Guest Post by Julia Ubbenga
A powerful personal experience finally made my detachment concrete.
One December evening, while sitting in my car outside my favorite coffee shop—the one nestled on the corner of our town square, facade adorned with white globe lights—I had an overwhelming urge to call my grandma.
I was new to these intuition-filled calls to action, but I was noticing them more now that I was focused less on stuff and more on God.
Eager to unload my daughters, sink into my favorite booth, and wrap my hands around a large, café-au-lait-filled mug, I tried to shake the feeling. My fingers grazed the car door’s handle, but the voice telling me to call Grandma became deafening, so I grabbed the phone and dialed.
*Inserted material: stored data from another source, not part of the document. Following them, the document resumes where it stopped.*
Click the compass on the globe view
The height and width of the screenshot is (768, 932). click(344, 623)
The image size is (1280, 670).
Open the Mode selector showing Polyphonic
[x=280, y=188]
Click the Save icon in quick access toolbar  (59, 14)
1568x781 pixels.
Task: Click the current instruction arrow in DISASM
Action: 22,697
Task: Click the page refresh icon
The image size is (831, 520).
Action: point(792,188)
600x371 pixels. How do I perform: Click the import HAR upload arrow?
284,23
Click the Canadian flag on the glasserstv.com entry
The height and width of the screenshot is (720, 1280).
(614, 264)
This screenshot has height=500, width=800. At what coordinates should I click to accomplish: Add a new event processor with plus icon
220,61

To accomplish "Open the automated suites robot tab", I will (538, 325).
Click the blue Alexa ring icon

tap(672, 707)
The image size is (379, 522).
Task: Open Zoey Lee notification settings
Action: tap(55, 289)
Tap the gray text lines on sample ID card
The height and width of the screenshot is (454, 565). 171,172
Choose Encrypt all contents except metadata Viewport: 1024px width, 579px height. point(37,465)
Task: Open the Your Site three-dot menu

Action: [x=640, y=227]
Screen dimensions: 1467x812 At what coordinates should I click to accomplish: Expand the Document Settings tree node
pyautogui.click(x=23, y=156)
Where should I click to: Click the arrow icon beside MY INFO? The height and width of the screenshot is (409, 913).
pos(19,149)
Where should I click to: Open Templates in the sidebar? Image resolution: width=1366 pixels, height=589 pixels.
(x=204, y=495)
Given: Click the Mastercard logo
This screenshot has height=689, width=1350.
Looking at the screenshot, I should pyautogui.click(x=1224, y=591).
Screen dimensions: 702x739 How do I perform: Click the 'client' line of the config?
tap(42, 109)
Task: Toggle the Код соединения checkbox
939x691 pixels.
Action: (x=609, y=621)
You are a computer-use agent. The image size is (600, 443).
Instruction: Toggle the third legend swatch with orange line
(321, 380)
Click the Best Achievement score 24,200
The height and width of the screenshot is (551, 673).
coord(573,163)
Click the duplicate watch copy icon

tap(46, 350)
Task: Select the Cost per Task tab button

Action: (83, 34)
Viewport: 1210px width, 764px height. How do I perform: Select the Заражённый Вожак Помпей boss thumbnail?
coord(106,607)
The conversation, as always, was soul-filling. I asked her questions about how in the world she managed raising nine kids. She shared a parenting tip, or at least some general encouragement, which I always welcomed. I promised to visit her in the not-too-distant future. She smiled—I could hear it in her voice—and said, “Oh, wouldn’t that be nice. But a phone call is wonderful too.”
“Remembering death, living with the end in mind, propels us to use the time we have on earth to be less focused on inner and outer clutter and more focused on what truly matters.“
After I had talked for twenty minutes, restless voices from the back seat cued the conversation’s end. Eva requested a turn to talk, and in true five-year-old fashion, she excitedly spoke of the present moment and her long-awaited hot chocolate. Grandma said the call had meant so much and thanked me for it. I told her I loved her. And I told her goodbye.
Five days later, Grandma passed away unexpectedly. Nothing could have prepared us for the timing of her passing, and nothing could have left me more grateful for the evening when I postponed coffee to make that call.
As I placed a long- stemmed red rose on her casket one snowy December day, I was reminded again of the brevity of our time here on earth. I watched my warm breath form a white cloud as I exhaled into the frigid cemetery air. Then I watched it vanish.
Our journey through life is like that—transitory, fleeting, temporary. There is power in this perspective. Remembering death, living with the end in mind, propels us to use the time we have on earth to be less focused on inner and outer clutter and more focused on what truly matters.
The bottom line is this: You can’t take your stuff with you.
And chances are, when you come to the end of your life, you’re not going to wish you had more of it. Moments of connection, beauty, and generosity are the “things” worth collecting as we journey through life.
Saint Francis of Assisi said, “When you leave this earth, you can take with you nothing that you have received—only what you have given.”
“When you leave this earth, you can take with you nothing that you have received—only what you have given.”
Love is what we’ve given, and love is what remains (1 Corinthians 13:13).
Keeping our own mortality in mind naturally shifts our focus away from our stuff. It increases our detachment and our propensity to let go.
In her book Slow: Simple Living for a Frantic World, Brooke McAlary explains how a simple writing prompt changed her life. The prompt? Write your own three—sentence eulogy. The result? Amazing clarity on what truly matters in life.
In her eulogy, McAlary describes herself as a quick—to-laugh, creative, loyal, spontaneous person; a firm believer that we’re all responsible to leave the world a better place than we found it; and a mom who raised daughters with both “roots and wings.”
“I looked at my kids and husband and tried to imagine no longer being with them,” McAlary writes. “The thought was painful, and I felt guilty. But what I also realized as I struggled to get the words on paper is that a eulogy doesn’t leave any room for the unimportant things. The stuff we own, social media statistics, work success, having a nice home—I discovered that none of it really mattered.”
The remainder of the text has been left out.